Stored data
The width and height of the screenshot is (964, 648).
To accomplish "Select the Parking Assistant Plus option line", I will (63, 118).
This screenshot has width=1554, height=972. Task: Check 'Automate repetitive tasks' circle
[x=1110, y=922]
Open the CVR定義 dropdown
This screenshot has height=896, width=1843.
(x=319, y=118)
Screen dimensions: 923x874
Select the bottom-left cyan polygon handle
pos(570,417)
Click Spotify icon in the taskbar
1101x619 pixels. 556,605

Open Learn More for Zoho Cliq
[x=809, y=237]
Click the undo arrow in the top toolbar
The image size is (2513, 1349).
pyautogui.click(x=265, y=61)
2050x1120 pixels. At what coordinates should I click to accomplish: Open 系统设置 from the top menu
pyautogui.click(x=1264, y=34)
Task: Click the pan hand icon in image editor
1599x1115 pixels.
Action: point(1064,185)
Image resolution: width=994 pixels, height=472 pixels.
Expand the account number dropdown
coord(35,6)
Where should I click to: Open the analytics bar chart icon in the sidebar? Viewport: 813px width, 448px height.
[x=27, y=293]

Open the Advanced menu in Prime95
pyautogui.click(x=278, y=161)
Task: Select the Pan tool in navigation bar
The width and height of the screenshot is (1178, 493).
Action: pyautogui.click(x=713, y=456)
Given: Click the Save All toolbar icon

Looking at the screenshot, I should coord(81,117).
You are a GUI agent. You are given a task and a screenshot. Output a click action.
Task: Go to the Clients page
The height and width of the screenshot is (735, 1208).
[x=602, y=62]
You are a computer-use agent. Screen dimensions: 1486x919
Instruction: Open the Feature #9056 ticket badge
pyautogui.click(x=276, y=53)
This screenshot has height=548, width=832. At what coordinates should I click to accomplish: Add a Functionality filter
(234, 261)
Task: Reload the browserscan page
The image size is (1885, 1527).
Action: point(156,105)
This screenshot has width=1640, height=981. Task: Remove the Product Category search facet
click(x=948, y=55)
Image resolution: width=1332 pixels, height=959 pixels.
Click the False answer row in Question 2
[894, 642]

Task goal ::
Could you reproduce every record above exactly as it appears?

Answer for this exercise ::
The width and height of the screenshot is (964, 648).
To accomplish "Select the Parking Assistant Plus option line", I will (63, 118).
This screenshot has width=1554, height=972. Task: Check 'Automate repetitive tasks' circle
[x=1110, y=922]
Open the CVR定義 dropdown
This screenshot has height=896, width=1843.
(x=319, y=118)
Screen dimensions: 923x874
Select the bottom-left cyan polygon handle
pos(570,417)
Click Spotify icon in the taskbar
1101x619 pixels. 556,605

Open Learn More for Zoho Cliq
[x=809, y=237]
Click the undo arrow in the top toolbar
The image size is (2513, 1349).
pyautogui.click(x=265, y=61)
2050x1120 pixels. At what coordinates should I click to accomplish: Open 系统设置 from the top menu
pyautogui.click(x=1264, y=34)
Task: Click the pan hand icon in image editor
1599x1115 pixels.
Action: point(1064,185)
Image resolution: width=994 pixels, height=472 pixels.
Expand the account number dropdown
coord(35,6)
Where should I click to: Open the analytics bar chart icon in the sidebar? Viewport: 813px width, 448px height.
[x=27, y=293]

Open the Advanced menu in Prime95
pyautogui.click(x=278, y=161)
Task: Select the Pan tool in navigation bar
The width and height of the screenshot is (1178, 493).
Action: pyautogui.click(x=713, y=456)
Given: Click the Save All toolbar icon

Looking at the screenshot, I should coord(81,117).
You are a GUI agent. You are given a task and a screenshot. Output a click action.
Task: Go to the Clients page
The height and width of the screenshot is (735, 1208).
[x=602, y=62]
You are a computer-use agent. Screen dimensions: 1486x919
Instruction: Open the Feature #9056 ticket badge
pyautogui.click(x=276, y=53)
This screenshot has height=548, width=832. At what coordinates should I click to accomplish: Add a Functionality filter
(234, 261)
Task: Reload the browserscan page
The image size is (1885, 1527).
Action: point(156,105)
This screenshot has width=1640, height=981. Task: Remove the Product Category search facet
click(x=948, y=55)
Image resolution: width=1332 pixels, height=959 pixels.
Click the False answer row in Question 2
[894, 642]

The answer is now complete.